Tuesday, September 11, 2007

A former Emporia resident was one of two road workers killed in an accident this morning south of Lawrence.

Tyrone Thomas Korte, 30, of Seneca, was killed by a hit-and-run driver while at a repaving job on U.S. Highway 59 near Pleasant Grove. Korte was an engineering technician who graduated from Emporia State University in 2001 with a bachelor’s degree in political science and had worked for KDOT since 2002.

The pickup truck that hit Korte also killed a contractor’s employee at the site. The employee’s name has not been released pending notification of his family.

The accident happened just before 10 a.m. At 10:12 a.m., according to press reports and the Kansas Highway Patrol, a state trooper saw the pickup truck thought to have been involved in the accident. The trooper tried to pull the truck over as it headed west on U.S. 56, but he ended up chasing it instead for about 10 miles. Osage County sheriff’s deputies joined the chase, which ended after about 10 minutes when the truck ran over stop sticks that had been placed in the road by law enforcement. The truck blew out two tires and stopped two miles later.

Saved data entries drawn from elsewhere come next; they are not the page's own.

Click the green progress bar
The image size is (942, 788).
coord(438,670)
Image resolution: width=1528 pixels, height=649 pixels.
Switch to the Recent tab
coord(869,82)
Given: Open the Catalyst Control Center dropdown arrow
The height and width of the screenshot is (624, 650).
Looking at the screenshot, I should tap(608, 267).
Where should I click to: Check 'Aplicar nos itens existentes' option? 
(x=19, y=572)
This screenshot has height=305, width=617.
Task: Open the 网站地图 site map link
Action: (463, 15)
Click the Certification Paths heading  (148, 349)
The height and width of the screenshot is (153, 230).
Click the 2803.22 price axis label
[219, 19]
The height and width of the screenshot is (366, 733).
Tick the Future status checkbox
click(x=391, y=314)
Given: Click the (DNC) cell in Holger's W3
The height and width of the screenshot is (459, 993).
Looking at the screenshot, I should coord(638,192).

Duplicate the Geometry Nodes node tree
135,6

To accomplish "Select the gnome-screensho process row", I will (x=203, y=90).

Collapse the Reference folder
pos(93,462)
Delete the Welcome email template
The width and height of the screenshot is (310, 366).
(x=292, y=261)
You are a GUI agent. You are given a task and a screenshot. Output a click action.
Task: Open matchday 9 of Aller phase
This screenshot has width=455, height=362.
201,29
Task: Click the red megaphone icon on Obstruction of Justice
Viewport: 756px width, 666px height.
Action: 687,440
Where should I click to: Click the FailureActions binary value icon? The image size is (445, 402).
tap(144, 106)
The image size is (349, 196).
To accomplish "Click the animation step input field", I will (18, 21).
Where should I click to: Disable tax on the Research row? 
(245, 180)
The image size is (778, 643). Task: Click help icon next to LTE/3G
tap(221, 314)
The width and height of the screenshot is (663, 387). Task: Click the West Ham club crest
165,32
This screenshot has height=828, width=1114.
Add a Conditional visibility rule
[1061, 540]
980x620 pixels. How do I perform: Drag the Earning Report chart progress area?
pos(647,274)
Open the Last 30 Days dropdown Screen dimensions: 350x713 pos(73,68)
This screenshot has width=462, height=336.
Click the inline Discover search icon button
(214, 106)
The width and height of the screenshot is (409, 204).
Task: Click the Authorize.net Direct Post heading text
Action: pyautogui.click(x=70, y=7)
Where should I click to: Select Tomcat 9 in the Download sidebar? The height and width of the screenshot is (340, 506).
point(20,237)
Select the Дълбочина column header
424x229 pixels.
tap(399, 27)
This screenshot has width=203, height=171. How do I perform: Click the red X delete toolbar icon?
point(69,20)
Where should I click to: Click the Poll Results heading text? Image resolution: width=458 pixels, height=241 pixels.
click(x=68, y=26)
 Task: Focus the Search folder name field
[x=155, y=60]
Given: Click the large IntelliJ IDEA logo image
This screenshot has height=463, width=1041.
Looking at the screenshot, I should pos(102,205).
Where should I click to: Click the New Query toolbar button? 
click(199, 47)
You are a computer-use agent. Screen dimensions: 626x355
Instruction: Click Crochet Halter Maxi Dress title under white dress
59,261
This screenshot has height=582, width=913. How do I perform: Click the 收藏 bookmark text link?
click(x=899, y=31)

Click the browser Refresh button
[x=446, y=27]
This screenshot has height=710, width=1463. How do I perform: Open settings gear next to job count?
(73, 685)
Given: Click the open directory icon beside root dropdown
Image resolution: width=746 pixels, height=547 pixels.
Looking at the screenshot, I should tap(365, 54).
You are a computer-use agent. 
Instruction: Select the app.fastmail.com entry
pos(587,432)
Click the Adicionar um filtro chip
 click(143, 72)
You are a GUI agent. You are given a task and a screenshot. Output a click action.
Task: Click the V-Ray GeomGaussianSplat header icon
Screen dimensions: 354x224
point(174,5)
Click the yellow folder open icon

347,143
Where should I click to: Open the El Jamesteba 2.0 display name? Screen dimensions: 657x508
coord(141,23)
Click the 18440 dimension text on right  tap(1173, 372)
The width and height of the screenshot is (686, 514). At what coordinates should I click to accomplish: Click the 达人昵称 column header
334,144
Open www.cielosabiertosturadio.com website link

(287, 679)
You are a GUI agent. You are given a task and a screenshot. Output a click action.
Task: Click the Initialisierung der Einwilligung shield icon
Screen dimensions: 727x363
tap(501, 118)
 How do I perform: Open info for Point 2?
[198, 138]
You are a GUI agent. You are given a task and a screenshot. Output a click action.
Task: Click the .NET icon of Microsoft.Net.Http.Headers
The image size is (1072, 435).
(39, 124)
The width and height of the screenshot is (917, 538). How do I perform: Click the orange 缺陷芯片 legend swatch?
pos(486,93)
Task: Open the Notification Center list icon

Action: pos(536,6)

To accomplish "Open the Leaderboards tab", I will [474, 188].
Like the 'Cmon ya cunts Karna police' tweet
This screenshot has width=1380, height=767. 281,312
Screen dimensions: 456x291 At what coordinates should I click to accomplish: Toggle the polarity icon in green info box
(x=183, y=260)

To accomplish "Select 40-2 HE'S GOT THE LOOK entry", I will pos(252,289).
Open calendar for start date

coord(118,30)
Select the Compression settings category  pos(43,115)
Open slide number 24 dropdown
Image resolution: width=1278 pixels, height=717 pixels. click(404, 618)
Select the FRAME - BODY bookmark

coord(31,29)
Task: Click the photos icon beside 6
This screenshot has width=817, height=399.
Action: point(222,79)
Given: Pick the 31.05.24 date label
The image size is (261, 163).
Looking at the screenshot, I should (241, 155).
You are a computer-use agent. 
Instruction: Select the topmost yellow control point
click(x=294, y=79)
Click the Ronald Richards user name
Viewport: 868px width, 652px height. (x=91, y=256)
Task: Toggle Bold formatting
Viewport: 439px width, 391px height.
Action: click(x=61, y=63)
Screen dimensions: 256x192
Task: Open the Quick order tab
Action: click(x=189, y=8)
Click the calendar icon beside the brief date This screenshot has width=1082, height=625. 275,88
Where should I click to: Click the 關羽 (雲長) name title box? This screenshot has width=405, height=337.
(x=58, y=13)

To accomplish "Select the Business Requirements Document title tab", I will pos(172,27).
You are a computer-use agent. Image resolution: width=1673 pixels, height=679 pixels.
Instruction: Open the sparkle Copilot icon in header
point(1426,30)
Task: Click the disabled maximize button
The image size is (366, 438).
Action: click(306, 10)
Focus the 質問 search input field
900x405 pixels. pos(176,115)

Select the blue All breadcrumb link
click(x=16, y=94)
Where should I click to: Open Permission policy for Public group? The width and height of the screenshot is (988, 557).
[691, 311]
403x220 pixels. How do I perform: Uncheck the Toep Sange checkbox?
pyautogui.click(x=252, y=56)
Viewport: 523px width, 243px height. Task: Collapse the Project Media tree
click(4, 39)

Two women were taken into custody in the incident. The names of the women have not yet been released.

This was the first fatal accident involving KDOT workers since Aug. 1, 2005, when Emporia resident Richard Cunningham was killed while getting ready to change a sign on Kansas Highway 130. According to the Highway Patrol, Cunningham and his co-worker, Gary Burroughs of Emporia, had just stepped out of their truck when a tractor-trailer slammed into the vehicle, pinning the men underneath. Burroughs suffered severe injuries but lived.

The driver in that accident, Leonard Marks of Manhattan, was acquitted of vehicular homicide and battery by a jury in Lyon County District Court this year. Marks was found guilty of speeding and failing to yield the right-of-way to a construction vehicle.

According to KDOT, 13 of its employees have been killed in work zone crashes over the last 25 years.